YOUR INSTRUCTIONS>
Lines containing "Collapse" should be pulled from the material below.

RECORDS FOR PROCESSING>
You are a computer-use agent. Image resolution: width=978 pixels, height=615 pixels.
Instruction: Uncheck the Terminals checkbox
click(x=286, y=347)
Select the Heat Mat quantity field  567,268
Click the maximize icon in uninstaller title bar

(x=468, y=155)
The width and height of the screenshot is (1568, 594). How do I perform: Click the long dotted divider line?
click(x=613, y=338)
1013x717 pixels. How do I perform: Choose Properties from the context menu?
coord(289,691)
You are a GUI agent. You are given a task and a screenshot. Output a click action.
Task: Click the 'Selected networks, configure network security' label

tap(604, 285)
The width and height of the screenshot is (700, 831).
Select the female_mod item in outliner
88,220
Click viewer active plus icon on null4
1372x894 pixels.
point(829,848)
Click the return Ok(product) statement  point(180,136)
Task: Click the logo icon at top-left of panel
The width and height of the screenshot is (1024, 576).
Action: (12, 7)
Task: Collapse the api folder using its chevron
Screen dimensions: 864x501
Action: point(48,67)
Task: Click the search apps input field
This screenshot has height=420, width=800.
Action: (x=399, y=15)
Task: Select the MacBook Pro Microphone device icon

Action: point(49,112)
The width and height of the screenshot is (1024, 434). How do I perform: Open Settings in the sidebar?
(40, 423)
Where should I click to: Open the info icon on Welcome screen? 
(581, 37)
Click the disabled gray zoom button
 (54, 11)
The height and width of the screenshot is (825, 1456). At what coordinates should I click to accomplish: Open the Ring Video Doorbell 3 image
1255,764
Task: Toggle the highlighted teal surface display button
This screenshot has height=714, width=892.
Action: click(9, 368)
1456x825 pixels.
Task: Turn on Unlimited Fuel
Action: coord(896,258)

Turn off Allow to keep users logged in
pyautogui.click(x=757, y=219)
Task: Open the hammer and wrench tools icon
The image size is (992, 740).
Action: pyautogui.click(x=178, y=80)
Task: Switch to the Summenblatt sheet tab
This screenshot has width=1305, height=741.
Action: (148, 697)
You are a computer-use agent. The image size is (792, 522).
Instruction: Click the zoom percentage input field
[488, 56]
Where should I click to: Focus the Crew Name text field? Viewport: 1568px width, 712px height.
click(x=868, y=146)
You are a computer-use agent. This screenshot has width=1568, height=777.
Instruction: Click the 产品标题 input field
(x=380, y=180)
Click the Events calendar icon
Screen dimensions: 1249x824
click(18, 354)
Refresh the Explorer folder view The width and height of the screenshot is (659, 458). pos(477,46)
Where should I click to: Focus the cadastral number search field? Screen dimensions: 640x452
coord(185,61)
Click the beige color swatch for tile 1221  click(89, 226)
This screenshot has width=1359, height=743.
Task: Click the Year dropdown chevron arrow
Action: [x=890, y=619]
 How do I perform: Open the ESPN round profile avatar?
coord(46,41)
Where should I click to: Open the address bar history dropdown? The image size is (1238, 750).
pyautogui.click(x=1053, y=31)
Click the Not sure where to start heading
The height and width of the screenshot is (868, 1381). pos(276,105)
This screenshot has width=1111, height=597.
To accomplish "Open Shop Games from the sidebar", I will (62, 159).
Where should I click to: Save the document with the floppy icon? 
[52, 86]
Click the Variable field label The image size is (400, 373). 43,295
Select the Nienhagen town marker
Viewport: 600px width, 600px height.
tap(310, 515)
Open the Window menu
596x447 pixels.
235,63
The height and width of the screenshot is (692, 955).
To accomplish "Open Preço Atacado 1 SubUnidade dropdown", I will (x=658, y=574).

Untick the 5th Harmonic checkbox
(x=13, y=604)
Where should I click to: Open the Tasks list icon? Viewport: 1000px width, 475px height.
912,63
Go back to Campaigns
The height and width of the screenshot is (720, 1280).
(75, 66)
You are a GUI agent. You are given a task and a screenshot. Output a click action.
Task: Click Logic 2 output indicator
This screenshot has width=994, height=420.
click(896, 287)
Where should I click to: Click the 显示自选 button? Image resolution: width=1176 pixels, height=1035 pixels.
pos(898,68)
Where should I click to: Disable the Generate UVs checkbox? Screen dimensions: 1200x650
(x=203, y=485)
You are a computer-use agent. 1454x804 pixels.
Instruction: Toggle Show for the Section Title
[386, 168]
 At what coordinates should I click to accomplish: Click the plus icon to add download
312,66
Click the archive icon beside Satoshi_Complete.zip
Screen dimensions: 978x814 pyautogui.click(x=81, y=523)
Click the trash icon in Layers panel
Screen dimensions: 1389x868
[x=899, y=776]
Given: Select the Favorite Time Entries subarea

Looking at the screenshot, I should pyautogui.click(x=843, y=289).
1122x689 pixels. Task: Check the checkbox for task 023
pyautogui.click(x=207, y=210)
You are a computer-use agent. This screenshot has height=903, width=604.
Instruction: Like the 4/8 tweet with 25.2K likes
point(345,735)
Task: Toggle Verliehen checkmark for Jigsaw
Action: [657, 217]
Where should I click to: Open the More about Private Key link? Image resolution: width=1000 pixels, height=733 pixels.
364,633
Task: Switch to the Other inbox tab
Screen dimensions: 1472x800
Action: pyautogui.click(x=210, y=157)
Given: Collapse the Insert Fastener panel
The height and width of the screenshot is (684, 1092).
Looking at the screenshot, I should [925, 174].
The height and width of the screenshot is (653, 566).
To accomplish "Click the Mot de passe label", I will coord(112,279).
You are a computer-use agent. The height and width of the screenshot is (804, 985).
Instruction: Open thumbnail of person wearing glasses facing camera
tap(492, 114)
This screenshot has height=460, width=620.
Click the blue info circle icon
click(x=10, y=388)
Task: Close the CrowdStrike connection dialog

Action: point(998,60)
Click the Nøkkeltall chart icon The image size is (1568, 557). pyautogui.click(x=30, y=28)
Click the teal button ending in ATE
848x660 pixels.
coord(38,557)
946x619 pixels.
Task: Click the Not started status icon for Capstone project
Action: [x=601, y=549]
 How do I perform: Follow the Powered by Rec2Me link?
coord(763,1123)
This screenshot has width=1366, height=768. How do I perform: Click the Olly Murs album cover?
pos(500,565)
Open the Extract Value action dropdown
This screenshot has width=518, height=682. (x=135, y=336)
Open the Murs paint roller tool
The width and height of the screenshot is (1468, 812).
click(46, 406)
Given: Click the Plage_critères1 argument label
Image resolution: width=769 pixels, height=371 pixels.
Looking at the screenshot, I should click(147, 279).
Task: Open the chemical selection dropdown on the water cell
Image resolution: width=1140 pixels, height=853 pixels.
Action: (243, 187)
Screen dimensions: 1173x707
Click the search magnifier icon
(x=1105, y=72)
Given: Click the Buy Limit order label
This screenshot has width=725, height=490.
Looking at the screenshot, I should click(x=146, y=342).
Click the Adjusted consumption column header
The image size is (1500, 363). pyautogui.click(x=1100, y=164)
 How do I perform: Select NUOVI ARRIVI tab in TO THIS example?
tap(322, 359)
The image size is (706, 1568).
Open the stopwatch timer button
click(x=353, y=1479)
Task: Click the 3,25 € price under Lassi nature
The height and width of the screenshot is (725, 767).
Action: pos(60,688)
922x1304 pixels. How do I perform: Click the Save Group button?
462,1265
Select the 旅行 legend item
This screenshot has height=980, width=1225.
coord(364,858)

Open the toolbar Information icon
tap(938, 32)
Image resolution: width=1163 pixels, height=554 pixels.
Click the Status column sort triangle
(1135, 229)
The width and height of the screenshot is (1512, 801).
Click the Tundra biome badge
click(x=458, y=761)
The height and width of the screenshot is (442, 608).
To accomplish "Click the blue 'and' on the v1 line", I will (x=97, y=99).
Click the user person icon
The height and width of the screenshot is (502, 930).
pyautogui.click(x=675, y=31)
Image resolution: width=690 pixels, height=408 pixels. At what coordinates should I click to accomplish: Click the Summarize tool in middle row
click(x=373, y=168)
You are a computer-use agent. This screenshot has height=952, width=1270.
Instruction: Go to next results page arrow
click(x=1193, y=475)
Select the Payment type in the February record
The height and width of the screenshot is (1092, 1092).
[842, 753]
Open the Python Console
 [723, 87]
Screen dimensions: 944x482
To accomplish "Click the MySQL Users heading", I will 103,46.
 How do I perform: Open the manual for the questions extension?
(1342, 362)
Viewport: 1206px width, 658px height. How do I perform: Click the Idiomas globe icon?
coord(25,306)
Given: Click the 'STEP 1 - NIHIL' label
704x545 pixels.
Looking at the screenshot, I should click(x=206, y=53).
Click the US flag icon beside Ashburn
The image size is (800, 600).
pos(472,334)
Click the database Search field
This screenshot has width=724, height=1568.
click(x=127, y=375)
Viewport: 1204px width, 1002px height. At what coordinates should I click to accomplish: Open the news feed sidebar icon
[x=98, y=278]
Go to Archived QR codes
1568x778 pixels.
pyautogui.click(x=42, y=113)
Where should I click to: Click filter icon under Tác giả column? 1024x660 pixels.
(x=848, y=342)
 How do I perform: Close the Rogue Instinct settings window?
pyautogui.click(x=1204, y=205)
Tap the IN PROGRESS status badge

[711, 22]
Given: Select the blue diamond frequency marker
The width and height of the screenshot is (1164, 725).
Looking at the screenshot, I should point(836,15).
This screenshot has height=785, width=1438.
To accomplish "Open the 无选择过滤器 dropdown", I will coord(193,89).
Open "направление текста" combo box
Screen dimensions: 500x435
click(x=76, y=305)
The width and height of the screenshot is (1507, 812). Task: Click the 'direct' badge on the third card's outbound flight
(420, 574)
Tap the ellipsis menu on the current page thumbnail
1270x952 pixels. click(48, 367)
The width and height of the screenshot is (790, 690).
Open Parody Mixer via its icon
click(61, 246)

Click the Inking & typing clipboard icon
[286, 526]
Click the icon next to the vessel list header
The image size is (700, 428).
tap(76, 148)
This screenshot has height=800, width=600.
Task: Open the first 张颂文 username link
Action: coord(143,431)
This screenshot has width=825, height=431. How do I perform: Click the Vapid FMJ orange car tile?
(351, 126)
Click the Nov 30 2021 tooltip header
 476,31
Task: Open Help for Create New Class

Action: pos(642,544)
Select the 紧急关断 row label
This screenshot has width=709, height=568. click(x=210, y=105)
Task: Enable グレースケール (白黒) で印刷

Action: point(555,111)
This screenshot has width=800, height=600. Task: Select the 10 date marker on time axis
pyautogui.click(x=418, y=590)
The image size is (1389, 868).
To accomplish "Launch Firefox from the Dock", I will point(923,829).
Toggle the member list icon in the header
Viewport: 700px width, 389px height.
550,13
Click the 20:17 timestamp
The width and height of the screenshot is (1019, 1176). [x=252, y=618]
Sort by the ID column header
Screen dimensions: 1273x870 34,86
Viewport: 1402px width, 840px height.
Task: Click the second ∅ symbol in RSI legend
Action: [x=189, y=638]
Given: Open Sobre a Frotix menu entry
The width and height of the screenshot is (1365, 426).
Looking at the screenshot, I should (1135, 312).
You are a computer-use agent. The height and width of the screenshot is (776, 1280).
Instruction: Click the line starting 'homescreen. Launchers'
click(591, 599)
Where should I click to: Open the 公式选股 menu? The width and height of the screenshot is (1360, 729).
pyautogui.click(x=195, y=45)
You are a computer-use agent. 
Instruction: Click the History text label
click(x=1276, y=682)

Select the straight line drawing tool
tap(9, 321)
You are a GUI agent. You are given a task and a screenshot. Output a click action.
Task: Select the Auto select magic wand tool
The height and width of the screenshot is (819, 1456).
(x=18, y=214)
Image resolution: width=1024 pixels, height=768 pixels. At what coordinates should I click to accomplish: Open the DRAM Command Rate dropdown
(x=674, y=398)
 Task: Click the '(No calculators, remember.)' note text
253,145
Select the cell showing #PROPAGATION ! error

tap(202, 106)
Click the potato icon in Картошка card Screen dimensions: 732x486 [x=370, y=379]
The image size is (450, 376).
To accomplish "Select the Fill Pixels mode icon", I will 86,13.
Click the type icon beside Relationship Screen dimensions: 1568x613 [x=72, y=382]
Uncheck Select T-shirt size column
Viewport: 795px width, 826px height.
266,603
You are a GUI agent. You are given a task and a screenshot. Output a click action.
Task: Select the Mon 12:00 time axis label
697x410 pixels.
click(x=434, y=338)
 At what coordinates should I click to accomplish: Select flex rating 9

RESULT OF THE EXERCISE>
Task: Collapse the api folder using its chevron
Given: Collapse the Insert Fastener panel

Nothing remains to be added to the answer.